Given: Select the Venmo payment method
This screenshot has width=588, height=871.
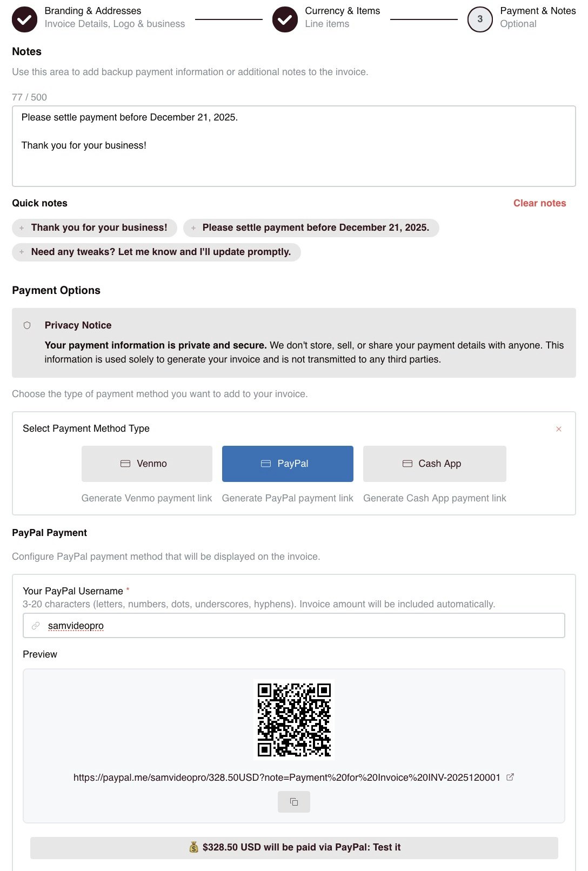Looking at the screenshot, I should click(146, 463).
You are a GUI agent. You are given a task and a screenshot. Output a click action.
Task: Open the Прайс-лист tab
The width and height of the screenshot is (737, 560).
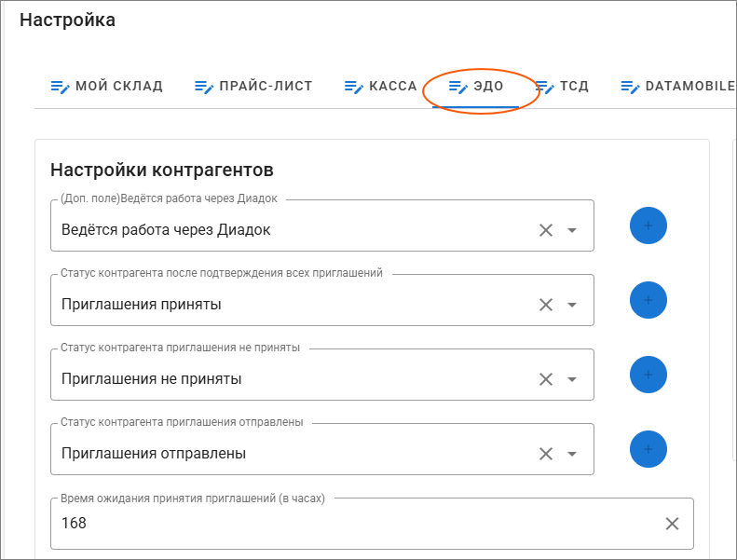[252, 87]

┄┄┄┄┄┄┄┄┄┄

Work instruction -
Every line in the records is to be retyped exactly as it stands; the pictures stay out.

Expected answer -
Given: Select the Venmo payment method
This screenshot has width=588, height=871.
Looking at the screenshot, I should click(146, 463).
You are a GUI agent. You are given a task and a screenshot. Output a click action.
Task: Open the Прайс-лист tab
The width and height of the screenshot is (737, 560).
[252, 87]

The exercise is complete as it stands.